担当講師:高橋 正行
旧来から自然と人工物との調和を考えた景観(landscape)が様々な所で見られる。
例えば,自然に形成された滝と植樹との調和などが挙げられる。人が好む景観には静止したものばかりでなく動きのあるものと調和のとれた景観も数多くある。「ながれ」を意識して表現しなおすと,「ながれ」の有する「動」が周囲の「静」なる対照物と調和して美しい景観を創り出すものと考えられる。
河川に設置された工作物としての連続した階段状水路を流れる様相は自然の樹木と調和し,景観美と評価されている(写真1)。
アメニティ空間の創造のために,人工施設に造られた噴水の流れや階段を利用した小さな滝などでも景観美をつくりだし,それらの流れは歴史的にも古くから利用されている。
上述の落差を伴う「ながれ」は局所的に流れが急変する流れ,いわゆる局所流である。局所流は人が認識しやすい流れである。特に気泡が混入した流れは人の目を引き付ける興味深い流れである。すなわち,局所流は流れの景観として利用しやすい流れである。
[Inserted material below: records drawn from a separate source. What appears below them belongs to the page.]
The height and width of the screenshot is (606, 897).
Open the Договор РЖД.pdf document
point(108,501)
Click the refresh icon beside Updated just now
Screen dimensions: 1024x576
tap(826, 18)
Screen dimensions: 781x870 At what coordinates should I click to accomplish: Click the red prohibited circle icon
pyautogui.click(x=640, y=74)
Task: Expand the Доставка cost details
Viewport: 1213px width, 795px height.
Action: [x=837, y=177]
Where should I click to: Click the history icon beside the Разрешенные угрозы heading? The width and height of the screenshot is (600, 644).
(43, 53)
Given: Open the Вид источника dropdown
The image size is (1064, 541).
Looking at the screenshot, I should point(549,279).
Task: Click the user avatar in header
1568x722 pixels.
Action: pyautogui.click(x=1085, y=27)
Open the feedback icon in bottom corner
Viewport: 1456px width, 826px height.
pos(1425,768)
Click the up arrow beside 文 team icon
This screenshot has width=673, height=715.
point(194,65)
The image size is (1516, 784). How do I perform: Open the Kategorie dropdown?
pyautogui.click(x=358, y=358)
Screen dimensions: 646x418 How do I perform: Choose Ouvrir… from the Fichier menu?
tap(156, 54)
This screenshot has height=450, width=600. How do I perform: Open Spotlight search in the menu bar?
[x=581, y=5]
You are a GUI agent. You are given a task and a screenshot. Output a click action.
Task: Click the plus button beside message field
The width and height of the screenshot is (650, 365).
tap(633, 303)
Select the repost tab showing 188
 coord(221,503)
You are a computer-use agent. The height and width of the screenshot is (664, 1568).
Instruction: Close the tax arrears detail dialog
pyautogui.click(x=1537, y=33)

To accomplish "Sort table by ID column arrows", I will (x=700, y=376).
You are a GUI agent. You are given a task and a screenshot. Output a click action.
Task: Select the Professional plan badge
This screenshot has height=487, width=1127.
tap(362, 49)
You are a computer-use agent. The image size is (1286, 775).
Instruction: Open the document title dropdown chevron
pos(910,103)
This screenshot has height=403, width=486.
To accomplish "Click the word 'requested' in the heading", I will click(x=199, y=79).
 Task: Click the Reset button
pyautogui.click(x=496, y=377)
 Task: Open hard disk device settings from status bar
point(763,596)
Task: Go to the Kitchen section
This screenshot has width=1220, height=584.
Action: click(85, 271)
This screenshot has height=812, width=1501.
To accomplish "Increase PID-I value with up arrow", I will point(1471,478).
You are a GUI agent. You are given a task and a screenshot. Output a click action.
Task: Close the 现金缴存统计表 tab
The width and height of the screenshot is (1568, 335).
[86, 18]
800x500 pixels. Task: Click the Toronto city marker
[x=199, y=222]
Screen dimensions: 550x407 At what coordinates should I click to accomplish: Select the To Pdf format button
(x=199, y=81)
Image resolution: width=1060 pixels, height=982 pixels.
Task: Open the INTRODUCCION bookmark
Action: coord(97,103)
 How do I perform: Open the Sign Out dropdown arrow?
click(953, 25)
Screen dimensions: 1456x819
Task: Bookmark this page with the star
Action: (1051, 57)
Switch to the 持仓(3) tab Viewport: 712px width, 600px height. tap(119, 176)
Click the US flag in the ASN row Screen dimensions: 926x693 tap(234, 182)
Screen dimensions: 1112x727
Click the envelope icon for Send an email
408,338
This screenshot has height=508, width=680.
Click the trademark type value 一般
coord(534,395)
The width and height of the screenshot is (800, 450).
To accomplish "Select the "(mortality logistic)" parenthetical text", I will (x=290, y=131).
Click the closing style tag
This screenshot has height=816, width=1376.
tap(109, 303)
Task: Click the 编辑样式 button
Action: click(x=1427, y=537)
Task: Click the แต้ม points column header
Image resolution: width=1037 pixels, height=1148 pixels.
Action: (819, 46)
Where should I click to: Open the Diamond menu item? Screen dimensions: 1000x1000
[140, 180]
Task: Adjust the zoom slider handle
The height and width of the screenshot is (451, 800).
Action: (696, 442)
従来,景観に生かされた気泡混入流れの創作は職人技に限りなく近く,経験的なセンスで設計されている。
再現性のある気泡混入した流れの景観設計を可能にするためには,流れの水理学的特性の解明をすることが重要である。
ここでは,局所流における「流水の美」を景観に利用するという観点から流れの水理学的特性を紹介する。